とりあえず今まであったことを簡潔に話すわ。


〜今より10分ほど前〜


「はぁーいきたくねぇー」


俺はただ学校が嫌いなだけの高校一年生だ。特別な理由があるわけじゃない、友達も普通にいる。ただ、学校に行くこの道はすこぶる嫌いだ。


「つっ」


突然おれの真下からまばゆい光が俺を包み込んだ。俺はまぶしさのあまり腕で目を隠した。


光が消えたのを感じて、ゆっくりと目を開く。そこにいたのは慌ただしくしている爺だった。

え、なんで?どういうこと訳が分からないとと思っていると、爺がこっちにとんでもないスピードで振り返った。

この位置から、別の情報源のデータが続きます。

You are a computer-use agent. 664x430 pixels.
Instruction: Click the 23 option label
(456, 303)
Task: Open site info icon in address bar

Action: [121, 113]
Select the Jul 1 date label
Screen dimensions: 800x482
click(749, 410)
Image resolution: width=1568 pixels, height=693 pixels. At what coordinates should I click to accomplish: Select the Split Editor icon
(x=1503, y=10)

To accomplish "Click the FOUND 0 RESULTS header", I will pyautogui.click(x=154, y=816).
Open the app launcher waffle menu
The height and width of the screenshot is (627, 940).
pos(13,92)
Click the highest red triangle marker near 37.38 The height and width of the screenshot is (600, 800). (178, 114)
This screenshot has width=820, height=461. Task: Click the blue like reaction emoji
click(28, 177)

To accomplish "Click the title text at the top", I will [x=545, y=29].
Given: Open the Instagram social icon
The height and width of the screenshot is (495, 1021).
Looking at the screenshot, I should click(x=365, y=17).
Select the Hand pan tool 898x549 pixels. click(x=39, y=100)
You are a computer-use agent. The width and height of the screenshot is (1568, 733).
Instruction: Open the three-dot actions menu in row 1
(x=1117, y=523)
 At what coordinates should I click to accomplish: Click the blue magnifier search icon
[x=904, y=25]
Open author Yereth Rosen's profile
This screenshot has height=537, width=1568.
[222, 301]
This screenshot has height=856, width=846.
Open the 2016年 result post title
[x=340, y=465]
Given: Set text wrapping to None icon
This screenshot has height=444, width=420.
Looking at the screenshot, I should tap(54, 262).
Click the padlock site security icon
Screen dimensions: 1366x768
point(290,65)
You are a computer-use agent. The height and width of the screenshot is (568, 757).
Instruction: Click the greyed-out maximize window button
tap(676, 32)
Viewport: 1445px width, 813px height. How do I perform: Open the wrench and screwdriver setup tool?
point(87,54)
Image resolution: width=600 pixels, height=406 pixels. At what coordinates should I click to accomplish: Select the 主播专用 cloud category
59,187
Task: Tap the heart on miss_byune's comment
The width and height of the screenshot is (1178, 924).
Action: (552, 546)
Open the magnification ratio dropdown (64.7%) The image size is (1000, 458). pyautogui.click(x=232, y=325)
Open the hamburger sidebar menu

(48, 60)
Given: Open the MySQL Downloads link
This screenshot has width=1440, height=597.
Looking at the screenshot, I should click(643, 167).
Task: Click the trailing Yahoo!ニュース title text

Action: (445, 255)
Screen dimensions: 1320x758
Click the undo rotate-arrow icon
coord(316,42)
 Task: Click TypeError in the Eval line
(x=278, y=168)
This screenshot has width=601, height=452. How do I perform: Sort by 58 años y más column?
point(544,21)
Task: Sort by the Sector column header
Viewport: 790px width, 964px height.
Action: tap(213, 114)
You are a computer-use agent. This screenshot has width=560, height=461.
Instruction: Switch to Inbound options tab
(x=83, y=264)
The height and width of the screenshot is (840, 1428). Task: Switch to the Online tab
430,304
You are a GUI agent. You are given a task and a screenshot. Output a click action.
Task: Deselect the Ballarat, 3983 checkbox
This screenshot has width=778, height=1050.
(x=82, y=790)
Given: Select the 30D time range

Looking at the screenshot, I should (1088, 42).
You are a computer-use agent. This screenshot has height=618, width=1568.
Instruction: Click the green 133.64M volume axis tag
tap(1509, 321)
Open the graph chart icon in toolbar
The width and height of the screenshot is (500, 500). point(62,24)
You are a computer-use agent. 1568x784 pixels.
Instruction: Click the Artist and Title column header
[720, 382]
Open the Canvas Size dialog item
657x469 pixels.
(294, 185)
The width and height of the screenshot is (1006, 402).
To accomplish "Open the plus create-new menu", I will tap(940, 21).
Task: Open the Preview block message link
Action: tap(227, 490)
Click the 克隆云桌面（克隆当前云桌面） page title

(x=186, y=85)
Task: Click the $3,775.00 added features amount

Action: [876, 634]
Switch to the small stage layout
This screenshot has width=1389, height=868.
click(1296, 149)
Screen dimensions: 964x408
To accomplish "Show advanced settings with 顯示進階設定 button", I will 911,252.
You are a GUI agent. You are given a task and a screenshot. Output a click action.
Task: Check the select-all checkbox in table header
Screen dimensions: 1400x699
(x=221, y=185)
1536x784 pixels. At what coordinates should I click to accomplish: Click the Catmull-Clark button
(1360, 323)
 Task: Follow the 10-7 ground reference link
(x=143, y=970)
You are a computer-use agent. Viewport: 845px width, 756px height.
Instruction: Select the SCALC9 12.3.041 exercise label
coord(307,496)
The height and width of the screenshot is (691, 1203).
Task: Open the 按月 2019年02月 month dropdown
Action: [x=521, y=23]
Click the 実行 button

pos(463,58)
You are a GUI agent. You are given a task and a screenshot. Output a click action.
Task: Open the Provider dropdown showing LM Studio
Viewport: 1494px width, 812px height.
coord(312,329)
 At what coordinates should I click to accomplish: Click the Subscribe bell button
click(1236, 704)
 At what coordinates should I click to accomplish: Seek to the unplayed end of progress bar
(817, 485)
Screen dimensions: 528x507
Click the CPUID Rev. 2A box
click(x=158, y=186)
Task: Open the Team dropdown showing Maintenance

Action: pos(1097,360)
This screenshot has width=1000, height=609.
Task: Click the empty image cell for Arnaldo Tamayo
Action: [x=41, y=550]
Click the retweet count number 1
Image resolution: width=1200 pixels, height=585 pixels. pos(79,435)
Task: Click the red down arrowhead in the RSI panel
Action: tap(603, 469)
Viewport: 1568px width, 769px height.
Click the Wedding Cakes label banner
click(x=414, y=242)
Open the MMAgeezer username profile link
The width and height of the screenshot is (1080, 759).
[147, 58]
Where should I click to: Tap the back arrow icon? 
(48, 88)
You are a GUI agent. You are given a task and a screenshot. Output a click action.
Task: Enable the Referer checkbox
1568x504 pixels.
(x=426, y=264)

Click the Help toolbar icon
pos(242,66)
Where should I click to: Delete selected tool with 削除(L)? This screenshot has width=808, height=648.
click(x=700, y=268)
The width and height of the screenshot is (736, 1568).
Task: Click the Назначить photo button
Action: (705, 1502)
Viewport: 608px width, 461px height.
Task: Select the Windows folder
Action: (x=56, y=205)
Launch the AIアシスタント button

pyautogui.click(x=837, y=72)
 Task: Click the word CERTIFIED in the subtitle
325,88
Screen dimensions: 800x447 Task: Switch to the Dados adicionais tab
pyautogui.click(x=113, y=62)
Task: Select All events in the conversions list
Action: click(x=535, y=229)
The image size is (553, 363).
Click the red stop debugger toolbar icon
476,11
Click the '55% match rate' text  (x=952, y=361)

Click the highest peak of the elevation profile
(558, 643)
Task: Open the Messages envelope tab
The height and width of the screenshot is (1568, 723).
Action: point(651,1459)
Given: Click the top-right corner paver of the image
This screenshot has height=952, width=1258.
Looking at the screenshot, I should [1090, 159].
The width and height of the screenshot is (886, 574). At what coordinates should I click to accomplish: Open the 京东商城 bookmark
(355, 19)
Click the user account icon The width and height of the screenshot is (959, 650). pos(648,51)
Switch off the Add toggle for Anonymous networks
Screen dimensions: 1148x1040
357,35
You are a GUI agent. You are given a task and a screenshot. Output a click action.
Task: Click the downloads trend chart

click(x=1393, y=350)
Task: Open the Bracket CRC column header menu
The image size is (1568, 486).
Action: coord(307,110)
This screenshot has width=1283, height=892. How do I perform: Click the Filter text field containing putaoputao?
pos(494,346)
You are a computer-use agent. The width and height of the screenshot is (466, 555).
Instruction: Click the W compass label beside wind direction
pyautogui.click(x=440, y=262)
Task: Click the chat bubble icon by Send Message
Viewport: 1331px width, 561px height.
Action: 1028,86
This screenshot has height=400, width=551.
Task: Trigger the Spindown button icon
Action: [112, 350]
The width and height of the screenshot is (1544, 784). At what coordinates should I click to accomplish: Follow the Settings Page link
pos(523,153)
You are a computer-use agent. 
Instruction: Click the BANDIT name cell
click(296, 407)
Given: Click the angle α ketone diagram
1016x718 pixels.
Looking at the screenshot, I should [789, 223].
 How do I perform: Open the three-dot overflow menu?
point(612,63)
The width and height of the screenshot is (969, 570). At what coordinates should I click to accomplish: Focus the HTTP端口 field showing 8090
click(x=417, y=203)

「おぉー、目を覚ましたか。とりあえず、魔力とこれと・・・」


「あの、すいません。ここはど、」


「ほいじゃー、行って来い!」


爺が俺の話を遮って手をバイバイすると、俺の立っていた床がすっぽ抜けた。


「はぁ」


俺は落ちていった。いや、ほんとどうなってんのぉぉぉぉぉー

いやいやいや、この高さは死ぬ。絶対に死ぬ。下を見てそれを確認し、確信へと変わる。終わったー。ここまで来たらもう焦らないわ。一周回ってあきらめだわ。

俺は諦めて目をつむった。


地面へと衝突した。はずなのに地面が思ったより柔らかかったおかげで無傷で済んだのだ。あの爺もそこは考慮してたのか。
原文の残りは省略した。